(提示文)
#####
この塗装方法においては、第1の塗料を、該塗料の供給系統から分岐する通路内を重力で自然流下させることにより塗料貯槽に還流させ、第2の塗料を、該塗料の供給系統から分岐する通路内を重力で自然流下させることにより塗料貯槽に還流させるのが好ましい。
この塗装方法においても、前記の本発明にかかる塗装装置の場合と同様に、被塗物に形成される多彩色模様の色調ないしは品質を長時間にわたって安定化することができる。すなわち、長時間にわたって多彩色模様塗装を施しても、塗料供給圧の脈動に起因する多彩色模様の色調の変動が生じない。
【0016】
上記塗装装置又は塗装方法においては、塗装機に複数(例えば、4丁)の2液同心型塗装ガンを設け、該複数の2液同心型塗装ガンを被塗物の移動方向に所定の間隔(ガンピッチ)で配列し、かつ塗装機を被塗物の移動方向とは垂直な方向に所定の速度(レシプロスピード)で往復移動させるのが好ましい。
この場合、(a)塗装機における複数の2液同心型塗装ガンの配列間隔(ガンピッチ)を130〜170mmの範囲内の所定値に設定し、(b)各2液同心型塗装ガンのパターン幅(被塗装面での塗料噴霧の広がり幅)を250〜350mmの範囲内の所定値に設定し、(c)被塗物の移動速度(コンベアスピード)を4.9〜5.9m/分の範囲内の所定値に設定し、(d)塗装機の往復移動速度(レシプロスピード)を58〜68m/分の範囲内の所定値に設定するのが好ましい。このようにすれば、被塗物に対して、一層良好な膜質ないしは色調の多彩色模様塗装を施すことができる。
#####
(データ内容)

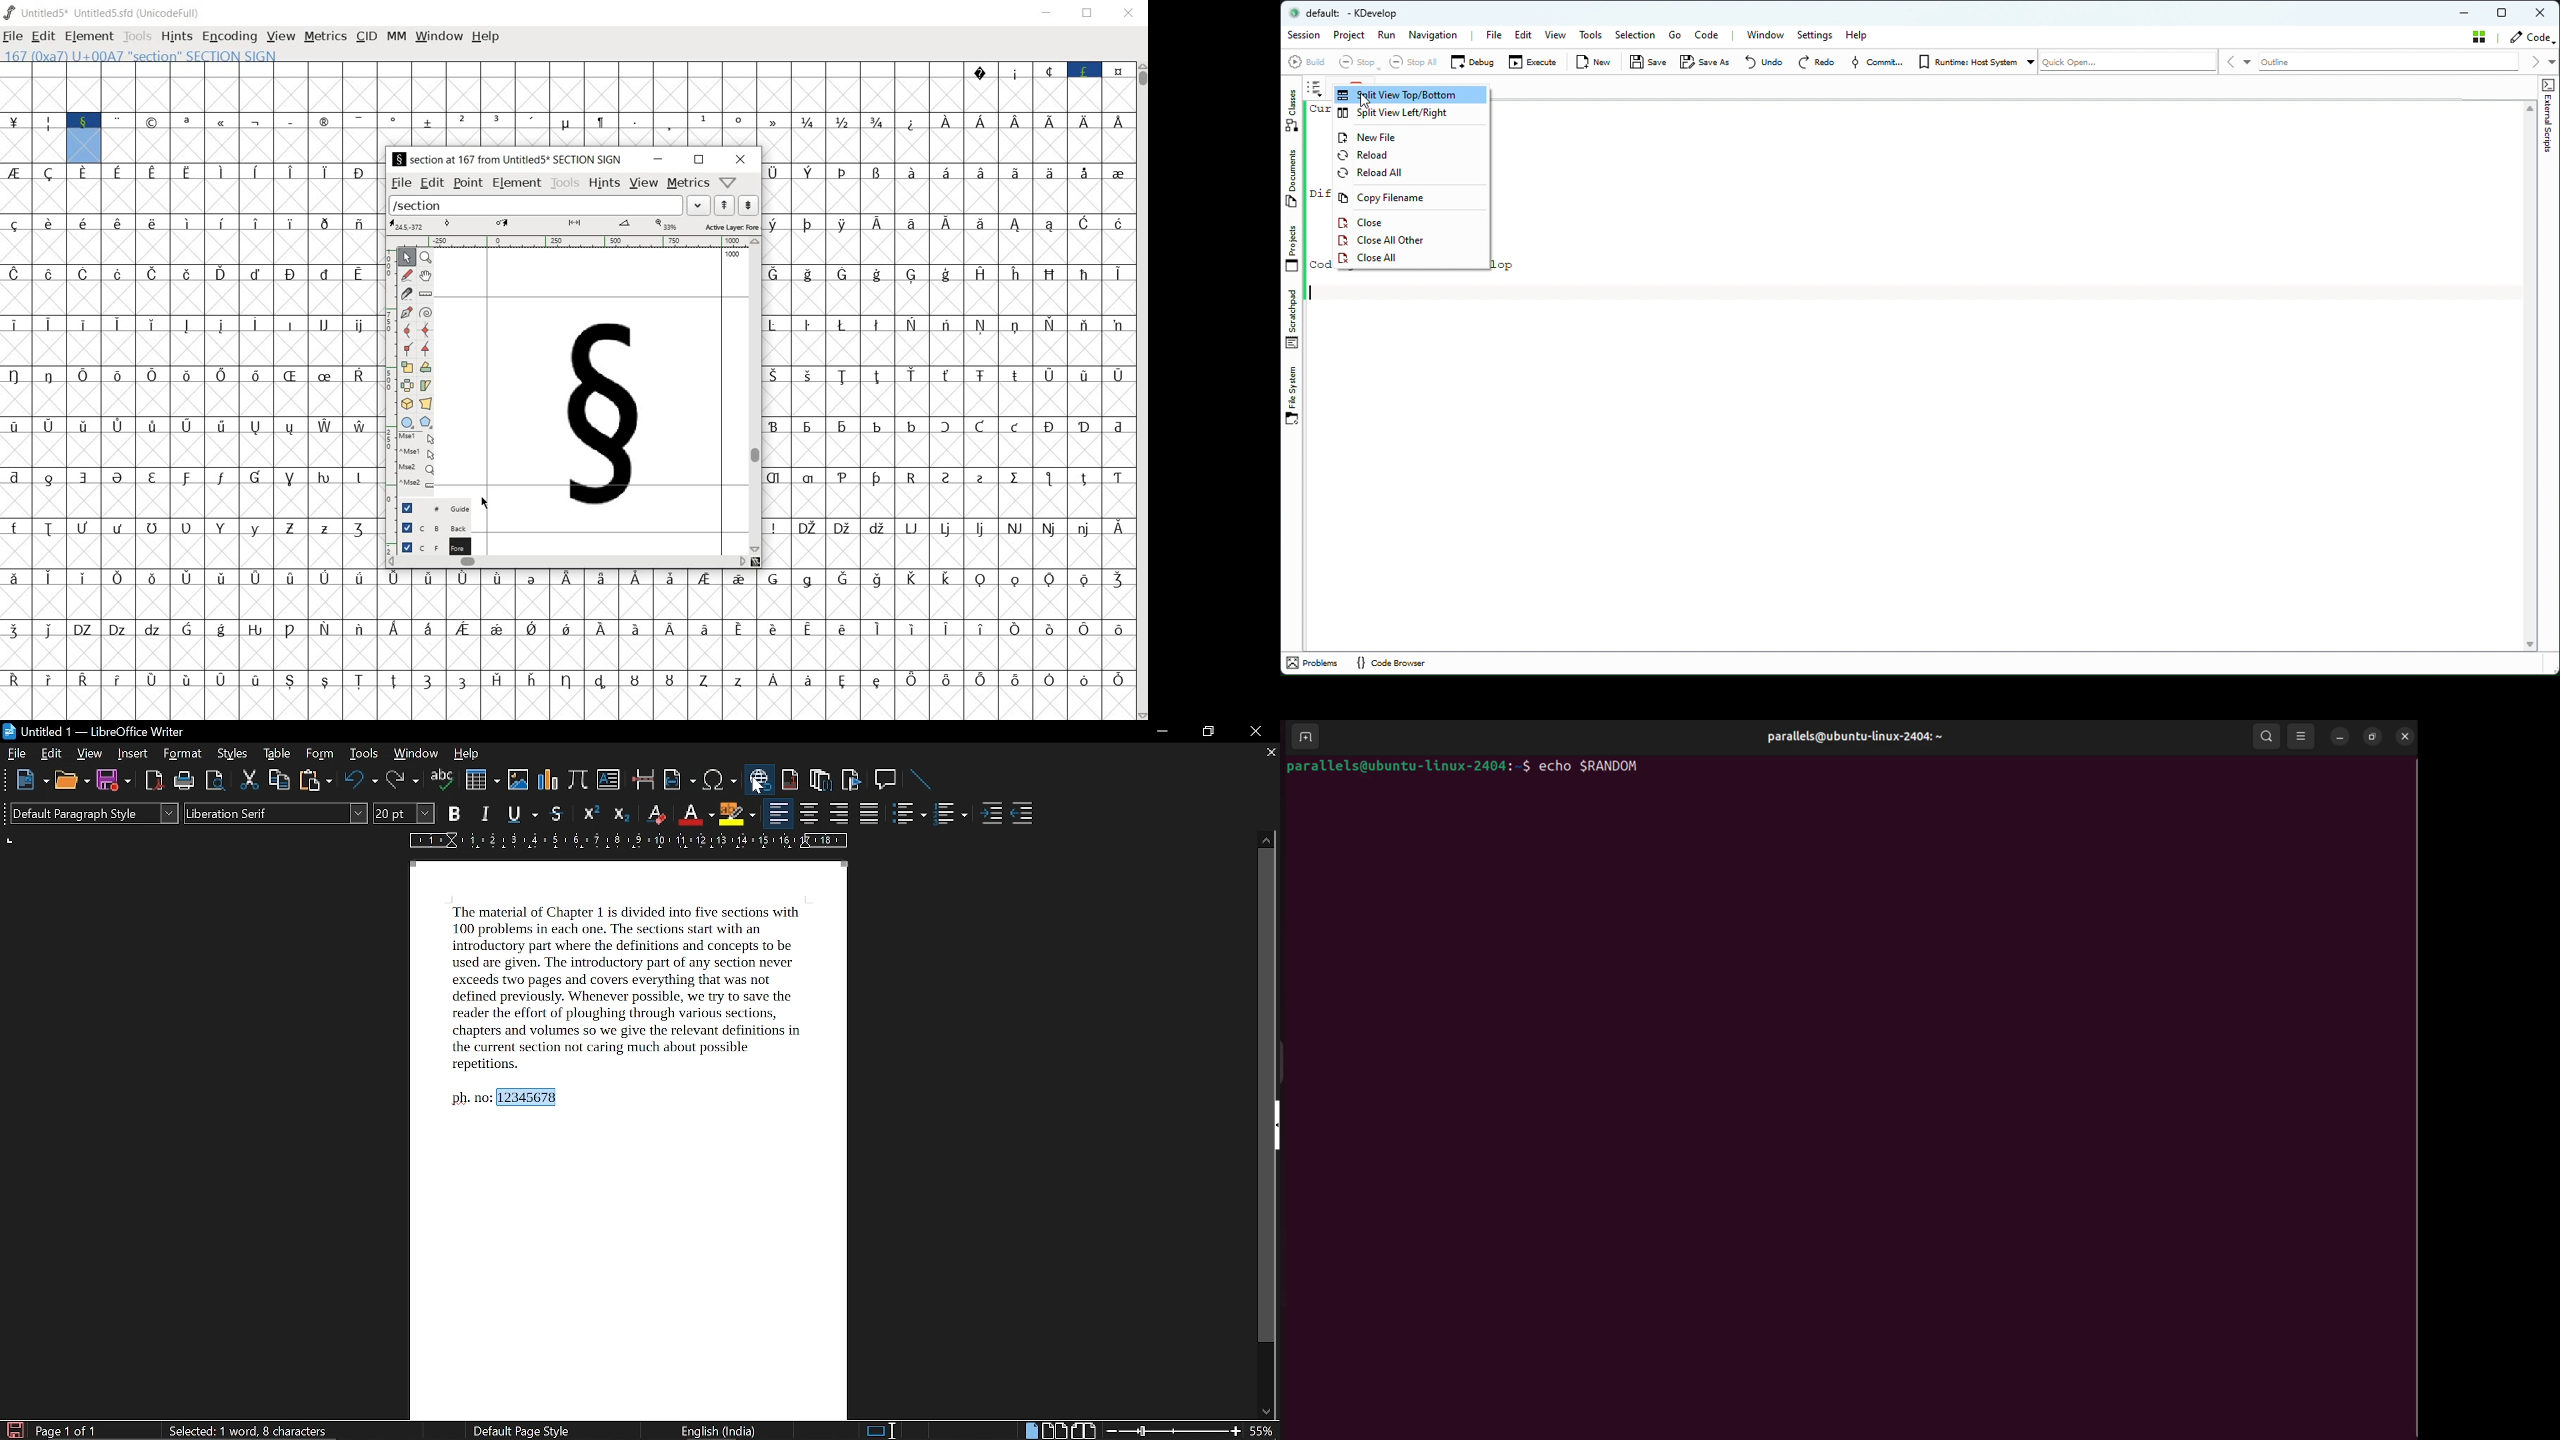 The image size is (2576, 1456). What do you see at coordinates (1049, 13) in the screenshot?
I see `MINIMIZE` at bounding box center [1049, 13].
#####
(指示) 多彩色模様塗装の装置と方法について述べた提示文を、最後の文の後から続けて書いてください。

(演習結果)
【0017】
なお、上記塗装機においては、被塗物移動方向にみて2液同心型塗装ガンより上流側に、第1の塗料と第2の塗料とが混合されてなる中間色ないしは混合色の塗料を被塗物に先行塗装するエアレス型の塗装ガンを設けてもよい。このようにすれば、被塗物表面に比較的深い凹凸が存在する場合でも、全被塗装面に確実にかつ満遍なく中間色ないしは混合色の塗膜を形成することができる。
【0018】
上記塗装装置又は塗装方法においては、被塗物の塗膜の膜厚は、170〜180g/m2の範囲内に設定するのが好ましい。なお、両塗料の色調については、第1の塗料を濃色(例えば、ペールグレー、ベージュ等)とし、第2の塗料を淡色(例えば、グレー、ホワイト等)とするのが好ましい。このようにすれば、被塗物に対して、なお一層良好な膜質ないしは色調の多彩色模様塗装を施すことができる。
【0019】
なお、上記塗装装置又は塗装方法においては、第1の塗料の供給系統と第2の塗料の供給系統とを、洗浄装置等を設け、適宜洗浄水で洗浄してエアパージを施すのが好ましい。このようにすれば、塗料の種類を取り替える場合等において、塗料供給系統を極めて容易に清浄化することができる。
【0020】
【発明の実施の形態】
以下、本発明の実施の形態を具体的に説明する。
図1は本発明にかかる塗装装置のシステム構成図である。図1に示すように、この塗装装置PSにおいては、被塗物1がコンベア2によって一定の方向に一定の速度(コンベアスピード)で搬送されるようになっている(図2参照)。そして、この被塗物1の上側表面(被塗装面)に、塗装機Pにより多彩色模様の塗装が施されるようになっている。この塗装機Pには、4丁の2液同心型塗装ガン3(図3〜図6参照)と、2丁のエアレス型のエアコンビ塗装ガン4とが設けられている(図2参照)。
【0021】
ここで、2液同心型塗装ガン3は、後で詳しく説明するように、内側塗料供給路5に導入された濃色塗料と外側塗料供給路6に導入された淡色塗料とを、それぞれ、霧化エアを用いて内側ノズル70(図6参照)と外側ノズル71(図6参照)とから被塗物1に向かって吹き付け、該被塗物1に多彩色模様の塗装を施すようになっている。他方、エアコンビ塗装ガン4は、濃色塗料と淡色塗料とが所定の割合で混合されてなる中間色塗料を、加圧エアを用いることなくその供給液圧でもって被塗物1に向かって噴射し、該被塗物1に一様な中間色の塗装を施すようになっている。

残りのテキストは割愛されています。